Best Practices for Hyperparameter Tuning - Amazon SageMaker

Best Practices for Hyperparameter Tuning

Hyperparameter optimization (HPO) is not a fully-automated process. To improve optimization, follow these best practices for hyperparameter tuning.

Choosing a tuning strategy

For large jobs, using the Hyperband tuning strategy can reduce computation time. Hyperband has an early stopping mechanism to stop under-performing jobs. Hyperband can also reallocate resources towards well-utilized hyperparameter configurations and run parallel jobs. For smaller training jobs using less runtime, use either random search or Bayesian optimization.

Use Bayesian optimization to make increasingly informed decisions about improving hyperparameter configurations in the next run. Bayesian optimization uses information gathered from prior runs to improve subsequent runs. Because of its sequential nature, Bayesian optimization cannot massively scale.

Use random search to run a large number of parallel jobs. In random search, subsequent jobs do not depend on the results from prior jobs and can be run independently. Compared to other strategies, random search is able to run the largest number of parallel jobs.

Use grid search to reproduce results of a tuning job, or if simplicity and transparency of the optimization algorithm are important. You can also use grid search to explore the entire hyperparameter search space evenly. Grid search methodically searches through every hyperparameter combination to find optimal hyperparameter values. Unlike grid search, Bayesian optimization, random search and Hyperband all draw hyperparameters randomly from the search space. Because grid search analyzes every combination of hyperparameters, optimal hyperparameter values will be identical between tuning jobs that use the same hyperparameters.

Choosing the number of hyperparameters

During optimization, the computational complexity of a hyperparameter tuning job depends on the following:

  • The number of hyperparameters

  • The range of values that Amazon SageMaker has to search

Although you can simultaneously specify up to 30 hyperparameters, limiting your search to a smaller number can reduce computation time. Reducing computation time allows SageMaker to converge more quickly to an optimal hyperparameter configuration.

Choosing hyperparameter ranges

The range of values that you choose to search can adversely affect hyperparameter optimization. For example, a range that covers every possible hyperparameter value can lead to large compute times and a model that doesn't generalize well to unseen data. If you know that using a subset of the largest possible range is appropriate for your use case, consider limiting the range to that subset.
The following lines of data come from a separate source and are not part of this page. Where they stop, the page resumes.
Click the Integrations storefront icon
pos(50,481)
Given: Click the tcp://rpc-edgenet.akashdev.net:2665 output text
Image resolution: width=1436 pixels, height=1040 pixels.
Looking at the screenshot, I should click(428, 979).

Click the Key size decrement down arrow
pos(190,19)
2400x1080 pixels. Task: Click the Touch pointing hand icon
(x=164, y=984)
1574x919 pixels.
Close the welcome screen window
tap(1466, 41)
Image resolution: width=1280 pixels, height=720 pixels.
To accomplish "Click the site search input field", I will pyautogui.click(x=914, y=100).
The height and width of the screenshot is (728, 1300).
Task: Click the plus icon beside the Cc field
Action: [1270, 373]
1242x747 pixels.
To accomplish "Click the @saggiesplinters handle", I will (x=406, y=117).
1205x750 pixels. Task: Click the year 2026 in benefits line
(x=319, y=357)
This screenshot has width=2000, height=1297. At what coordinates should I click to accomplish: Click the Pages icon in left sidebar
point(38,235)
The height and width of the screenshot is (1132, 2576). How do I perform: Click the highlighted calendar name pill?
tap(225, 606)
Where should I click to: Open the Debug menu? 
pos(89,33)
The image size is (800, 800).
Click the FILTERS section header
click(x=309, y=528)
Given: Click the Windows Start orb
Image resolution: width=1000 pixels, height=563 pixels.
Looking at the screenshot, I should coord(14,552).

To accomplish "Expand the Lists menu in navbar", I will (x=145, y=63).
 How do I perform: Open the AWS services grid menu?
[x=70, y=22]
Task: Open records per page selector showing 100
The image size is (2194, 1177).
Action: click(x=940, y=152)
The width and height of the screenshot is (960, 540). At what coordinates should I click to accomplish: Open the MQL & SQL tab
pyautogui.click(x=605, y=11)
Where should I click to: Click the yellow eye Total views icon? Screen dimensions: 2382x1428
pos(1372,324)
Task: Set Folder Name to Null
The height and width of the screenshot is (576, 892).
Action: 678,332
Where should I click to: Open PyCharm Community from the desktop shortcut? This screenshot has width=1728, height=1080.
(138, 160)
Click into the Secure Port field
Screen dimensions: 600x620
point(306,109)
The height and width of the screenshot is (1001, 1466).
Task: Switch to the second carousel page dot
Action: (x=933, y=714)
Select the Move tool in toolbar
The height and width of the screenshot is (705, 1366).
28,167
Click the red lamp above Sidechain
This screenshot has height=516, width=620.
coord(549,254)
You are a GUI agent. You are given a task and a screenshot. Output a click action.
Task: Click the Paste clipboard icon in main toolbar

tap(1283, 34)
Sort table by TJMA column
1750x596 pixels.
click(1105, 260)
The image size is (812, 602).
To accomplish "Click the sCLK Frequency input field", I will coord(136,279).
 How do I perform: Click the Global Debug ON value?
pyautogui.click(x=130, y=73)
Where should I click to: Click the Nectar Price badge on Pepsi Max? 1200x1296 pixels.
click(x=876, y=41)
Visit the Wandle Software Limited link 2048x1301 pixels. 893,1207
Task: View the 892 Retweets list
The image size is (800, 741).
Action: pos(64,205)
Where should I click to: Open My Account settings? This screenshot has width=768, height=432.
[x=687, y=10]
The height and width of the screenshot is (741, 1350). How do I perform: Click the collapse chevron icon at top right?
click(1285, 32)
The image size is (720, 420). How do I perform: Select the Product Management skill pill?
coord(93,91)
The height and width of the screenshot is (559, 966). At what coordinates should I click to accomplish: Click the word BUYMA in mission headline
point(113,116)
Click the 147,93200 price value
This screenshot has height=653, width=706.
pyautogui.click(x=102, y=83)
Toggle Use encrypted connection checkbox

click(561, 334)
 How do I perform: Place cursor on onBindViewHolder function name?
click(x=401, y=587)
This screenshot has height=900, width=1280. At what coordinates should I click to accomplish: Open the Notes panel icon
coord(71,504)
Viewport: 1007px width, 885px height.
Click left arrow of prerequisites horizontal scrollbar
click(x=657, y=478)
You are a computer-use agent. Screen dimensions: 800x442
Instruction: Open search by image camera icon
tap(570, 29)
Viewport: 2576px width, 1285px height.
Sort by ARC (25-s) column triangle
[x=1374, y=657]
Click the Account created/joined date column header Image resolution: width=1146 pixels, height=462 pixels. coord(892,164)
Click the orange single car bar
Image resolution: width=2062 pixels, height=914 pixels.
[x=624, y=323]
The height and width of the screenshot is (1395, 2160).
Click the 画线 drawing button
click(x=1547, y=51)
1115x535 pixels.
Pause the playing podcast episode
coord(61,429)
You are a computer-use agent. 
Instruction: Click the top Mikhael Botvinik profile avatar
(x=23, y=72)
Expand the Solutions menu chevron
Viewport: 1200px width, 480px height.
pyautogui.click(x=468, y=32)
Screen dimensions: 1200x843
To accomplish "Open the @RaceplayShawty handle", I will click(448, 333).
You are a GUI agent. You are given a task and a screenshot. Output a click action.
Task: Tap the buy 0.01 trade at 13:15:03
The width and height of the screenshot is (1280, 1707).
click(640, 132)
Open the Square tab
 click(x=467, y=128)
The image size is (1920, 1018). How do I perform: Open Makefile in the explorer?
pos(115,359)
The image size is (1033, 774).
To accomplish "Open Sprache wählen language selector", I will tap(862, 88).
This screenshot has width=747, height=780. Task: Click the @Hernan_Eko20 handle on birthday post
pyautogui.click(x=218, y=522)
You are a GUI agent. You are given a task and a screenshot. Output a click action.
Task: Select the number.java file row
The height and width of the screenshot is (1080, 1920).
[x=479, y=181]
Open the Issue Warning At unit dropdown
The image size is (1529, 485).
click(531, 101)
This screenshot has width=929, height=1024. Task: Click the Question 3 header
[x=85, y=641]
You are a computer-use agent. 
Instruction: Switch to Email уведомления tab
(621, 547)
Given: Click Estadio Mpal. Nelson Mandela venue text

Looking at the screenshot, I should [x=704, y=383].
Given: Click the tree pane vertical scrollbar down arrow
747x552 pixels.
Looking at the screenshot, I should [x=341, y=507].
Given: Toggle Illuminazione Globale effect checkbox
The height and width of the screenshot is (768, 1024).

Using the correct scales for hyperparameters

During hyperparameter tuning, SageMaker attempts to infer if your hyperparameters are log-scaled or linear-scaled. Initially, SageMaker assumes linear scaling for hyperparameters. If hyperparameters are log-scaled, choosing the correct scale will make your search more efficient. You can also select Auto for ScalingType in the CreateHyperParameterTuningJob API if you want SageMaker to detect the scale for you.

Choosing the best number of parallel training jobs

You can use the results of previous trials to improve the performance of subsequent trials. Choose the largest number of parallel jobs that would provide a meaningful incremental result that is also within your region and account compute constraints. Use the MaxParallelTrainingJobs field to limit the number of training jobs that a hyperparameter tuning job can launch in parallel. For more information, see Running multiple HPO jobs in parallel on Amazon SageMaker.

Running training jobs on multiple instances

When a training job runs on multiple machines in distributed mode, each machine emits an objective metric. HPO can only use one of these emitted objective metrics to evaluate model performance, In distributed mode, HPO uses the objective metric that was reported by the last running job across all instances.

Using a random seed to reproduce hyperparameter configurations

You can specify an integer as a random seed for hyperparameter tuning and use that seed during hyperparameter generation. Later, you can use the same seed to reproduce hyperparameter configurations that are consistent with your previous results. For random search and Hyperband strategies, using the same random seed can provide up to 100% reproducibility of the previous hyperparameter configuration for the same tuning job. For Bayesian strategy, using the same random seed will improve reproducibility for the same tuning job.